▶ [TEXTO DEL DOCUMENTO]:
---

Esta representación cultural de la diversidad funcional, sesgada, estereotipada y polarizada, incorpora también una mirada permanentemente infantilizadora y asexuante. Y claro, si se nos ve como niños se nos trata como tales. Se construye la idea de que ya estamos bien a cargo de las familias, de que esa dependencia es natural. Por eso es necesario sexualizar la diversidad funcional, para repolitizarla. En la medida en que nos visibilicemos como seres sexuados y sexuales, como cuerpos deseantes y deseables, será más difícil seguir pensándonos como niños, y si no somos niños no es natural depender de las familias, esas situaciones de dependencia son una cuestión política sobre cómo nos organizamos colectivamente para hacer posibles todas las formas de autonomía, incluyendo la que consiste en hacer las tareas cotidianas con las manos de otra persona y nuestras propias decisiones. Esta forma de autonomía requiere de figuras de apoyo como la asistencia personal y la asistencia sexual. Esta última, definida así, como un apoyo para acceder sexualmente al propio cuerpo, resulta clave en el proceso de sexualizar la diversidad funcional. No porque esa sea nuestra manera de vivir la sexualidad, sino porque relacionarse con el propio cuerpo desde el deseo y el placer es imprescindible para poder construir vínculos de todo tipo con las demás.

---

▶ [DATOS PROPORCIONADOS]:
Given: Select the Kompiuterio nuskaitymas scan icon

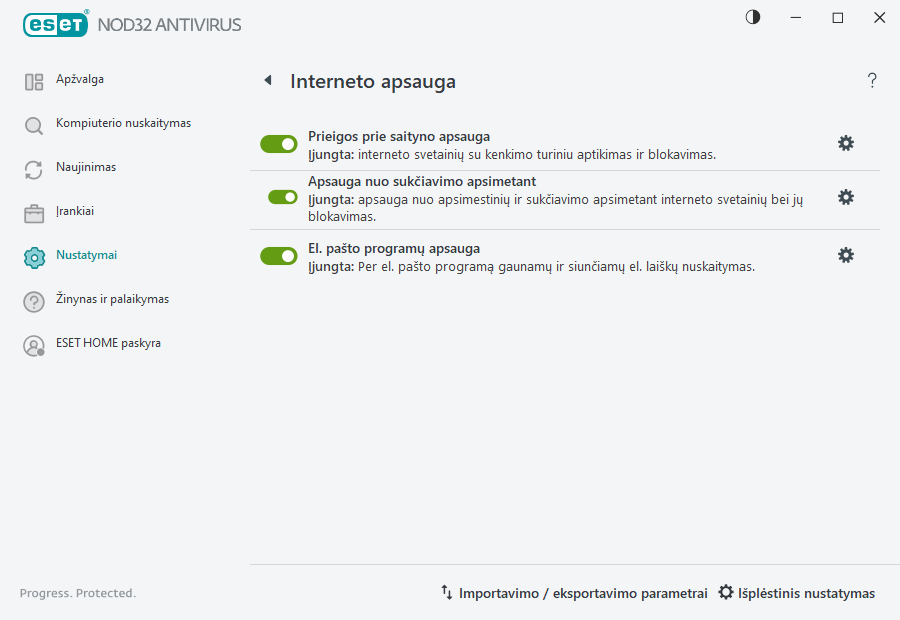Looking at the screenshot, I should [33, 123].
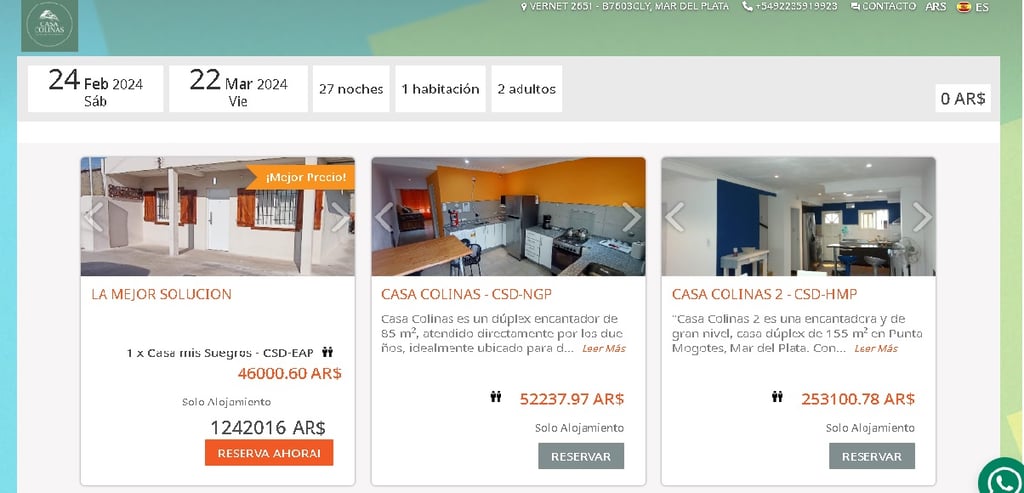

---

▶ [INSTRUCCIONES]:
1. Según el texto sobre la diversidad funcional y la sexualidad, ¿qué figuras de apoyo requiere la forma de autonomía que consiste en hacer las tareas cotidianas con las manos de otra persona?
2. Escribe la continuación del texto sobre la diversidad funcional y la sexualidad a partir de su última oración.
Este material proviene de una fuente distinta.

▶ [RESPUESTAS DEL EJERCICIO]:
1. La asistencia personal y la asistencia sexual.

2.
Es habitual asistir al debate sobre si la asistencia sexual es un derecho. Quienes están en contra argumentan, entre otras cosas, que no es un derecho porque no responde a una necesidad. Se puede vivir sin placer sexual, dicen. Resulta una concepción del derecho como mínimo inquietante. Mi padre, que nació pobre en pleno fascismo, no fue nunca a la escuela. Así que sí, se puede vivir sin educación, pero ¿queremos vivir sin educación? Esta me parece la cuestión clave, hacer política desde el ¿qué necesito? o hacerla desde el ¿qué quiero? La política de la necesidad responde al miedo, en tanto que no se puede vivir sin tal cosa, y desresponsabiliza, ya que se presenta la necesidad como una ley natural externa a la persona. Quizás sea hora de activar la política del deseo, ¿qué quiero? como una vía para la responsabilización y el compromiso personal y social.

Este hacer política desde el deseo requiere un compromiso ético en torno al propio deseo. En primer lugar, hay que asegurarse de que nuestros deseos sean nuestros. ¿Queremos acumular capital o queremos vivir con dignidad? Resulta imprescindible construir una erótica de la dignidad, situarla en el centro de cualquier deseo que construyamos. Por otro lado, conviene cuestionarnos nuestra vivencia del deseo. A veces, pudiera parecer que el único sentido del deseo es convertirse en placer, aplicando en cada caso una serie de técnicas. Éste sería un deseo muerto, repetitivo, incapaz de mover todo lo necesario para afrontar la complejidad de vivir. Necesitamos que sentir deseo sea una forma de placer, de manera que los segmentos inconexos que sitúan deseo y placer en sus extremos se conviertan en círculos virtuosos en los que deseo y placer se retroalimentan, se mantienen tan vivos como todo aquello a lo que tienen que dar respuesta.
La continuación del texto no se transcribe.